►
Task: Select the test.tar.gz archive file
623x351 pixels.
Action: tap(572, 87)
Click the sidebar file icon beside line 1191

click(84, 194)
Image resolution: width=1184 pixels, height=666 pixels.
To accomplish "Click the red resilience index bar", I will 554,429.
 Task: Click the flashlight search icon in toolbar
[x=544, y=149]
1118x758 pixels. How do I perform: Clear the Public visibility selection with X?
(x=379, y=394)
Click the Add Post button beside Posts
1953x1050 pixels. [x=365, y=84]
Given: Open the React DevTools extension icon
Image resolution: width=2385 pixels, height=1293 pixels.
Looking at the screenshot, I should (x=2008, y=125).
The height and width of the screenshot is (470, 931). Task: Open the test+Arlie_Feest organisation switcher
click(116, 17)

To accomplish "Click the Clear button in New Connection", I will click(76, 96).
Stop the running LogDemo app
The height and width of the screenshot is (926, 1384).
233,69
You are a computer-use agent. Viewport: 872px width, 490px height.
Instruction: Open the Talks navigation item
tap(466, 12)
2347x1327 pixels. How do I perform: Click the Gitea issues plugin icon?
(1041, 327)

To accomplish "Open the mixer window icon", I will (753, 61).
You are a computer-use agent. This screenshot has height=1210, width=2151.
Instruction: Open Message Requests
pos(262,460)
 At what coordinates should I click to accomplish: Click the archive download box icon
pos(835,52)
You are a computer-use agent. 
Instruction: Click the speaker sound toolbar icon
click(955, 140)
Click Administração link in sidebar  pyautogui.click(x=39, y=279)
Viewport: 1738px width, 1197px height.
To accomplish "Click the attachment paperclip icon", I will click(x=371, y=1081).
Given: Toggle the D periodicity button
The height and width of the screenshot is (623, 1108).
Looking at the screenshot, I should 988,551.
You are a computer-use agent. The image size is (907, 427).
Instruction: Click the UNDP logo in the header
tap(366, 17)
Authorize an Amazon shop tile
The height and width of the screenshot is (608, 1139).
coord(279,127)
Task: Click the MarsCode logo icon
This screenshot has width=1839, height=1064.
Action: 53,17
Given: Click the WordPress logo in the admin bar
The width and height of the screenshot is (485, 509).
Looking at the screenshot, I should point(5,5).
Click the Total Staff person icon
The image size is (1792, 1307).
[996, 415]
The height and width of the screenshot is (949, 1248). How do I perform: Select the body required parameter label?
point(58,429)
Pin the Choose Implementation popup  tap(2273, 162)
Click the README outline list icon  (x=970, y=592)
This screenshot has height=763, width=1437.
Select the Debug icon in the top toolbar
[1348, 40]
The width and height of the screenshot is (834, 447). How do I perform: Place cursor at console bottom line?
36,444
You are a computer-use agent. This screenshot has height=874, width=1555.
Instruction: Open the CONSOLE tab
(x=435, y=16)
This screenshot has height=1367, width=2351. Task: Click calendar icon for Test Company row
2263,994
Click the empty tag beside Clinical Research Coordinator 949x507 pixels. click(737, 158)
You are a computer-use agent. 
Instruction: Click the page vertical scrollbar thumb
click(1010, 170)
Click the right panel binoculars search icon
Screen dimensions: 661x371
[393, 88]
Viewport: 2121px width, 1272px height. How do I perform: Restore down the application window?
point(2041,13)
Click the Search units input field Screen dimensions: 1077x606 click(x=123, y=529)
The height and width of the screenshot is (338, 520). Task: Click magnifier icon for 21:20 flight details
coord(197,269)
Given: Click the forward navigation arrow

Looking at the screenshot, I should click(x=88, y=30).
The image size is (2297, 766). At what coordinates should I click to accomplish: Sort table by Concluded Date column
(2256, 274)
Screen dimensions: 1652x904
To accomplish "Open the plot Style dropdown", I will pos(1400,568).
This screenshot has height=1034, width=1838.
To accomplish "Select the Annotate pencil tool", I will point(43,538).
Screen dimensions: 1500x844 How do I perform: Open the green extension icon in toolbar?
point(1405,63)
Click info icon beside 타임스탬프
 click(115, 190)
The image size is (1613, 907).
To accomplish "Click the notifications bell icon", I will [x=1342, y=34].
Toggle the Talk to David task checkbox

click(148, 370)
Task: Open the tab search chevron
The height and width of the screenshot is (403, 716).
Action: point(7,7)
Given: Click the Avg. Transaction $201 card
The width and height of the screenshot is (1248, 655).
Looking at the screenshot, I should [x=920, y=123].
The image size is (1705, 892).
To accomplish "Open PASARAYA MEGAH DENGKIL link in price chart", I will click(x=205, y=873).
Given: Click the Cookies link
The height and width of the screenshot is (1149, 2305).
◄
• WHAT IS NEEDED:
Please transcribe the data above without changes, from its first line to its "Given: Click the WordPress" line, and leave out anything past that.

• RESPONSE TO THE EXERCISE:
Task: Select the test.tar.gz archive file
623x351 pixels.
Action: tap(572, 87)
Click the sidebar file icon beside line 1191

click(84, 194)
Image resolution: width=1184 pixels, height=666 pixels.
To accomplish "Click the red resilience index bar", I will 554,429.
 Task: Click the flashlight search icon in toolbar
[x=544, y=149]
1118x758 pixels. How do I perform: Clear the Public visibility selection with X?
(x=379, y=394)
Click the Add Post button beside Posts
1953x1050 pixels. [x=365, y=84]
Given: Open the React DevTools extension icon
Image resolution: width=2385 pixels, height=1293 pixels.
Looking at the screenshot, I should (x=2008, y=125).
The height and width of the screenshot is (470, 931). Task: Open the test+Arlie_Feest organisation switcher
click(116, 17)

To accomplish "Click the Clear button in New Connection", I will click(76, 96).
Stop the running LogDemo app
The height and width of the screenshot is (926, 1384).
233,69
You are a computer-use agent. Viewport: 872px width, 490px height.
Instruction: Open the Talks navigation item
tap(466, 12)
2347x1327 pixels. How do I perform: Click the Gitea issues plugin icon?
(1041, 327)

To accomplish "Open the mixer window icon", I will (753, 61).
You are a computer-use agent. This screenshot has height=1210, width=2151.
Instruction: Open Message Requests
pos(262,460)
 At what coordinates should I click to accomplish: Click the archive download box icon
pos(835,52)
You are a computer-use agent. 
Instruction: Click the speaker sound toolbar icon
click(955, 140)
Click Administração link in sidebar  pyautogui.click(x=39, y=279)
Viewport: 1738px width, 1197px height.
To accomplish "Click the attachment paperclip icon", I will click(x=371, y=1081).
Given: Toggle the D periodicity button
The height and width of the screenshot is (623, 1108).
Looking at the screenshot, I should 988,551.
You are a computer-use agent. The image size is (907, 427).
Instruction: Click the UNDP logo in the header
tap(366, 17)
Authorize an Amazon shop tile
The height and width of the screenshot is (608, 1139).
coord(279,127)
Task: Click the MarsCode logo icon
This screenshot has width=1839, height=1064.
Action: 53,17
Given: Click the WordPress logo in the admin bar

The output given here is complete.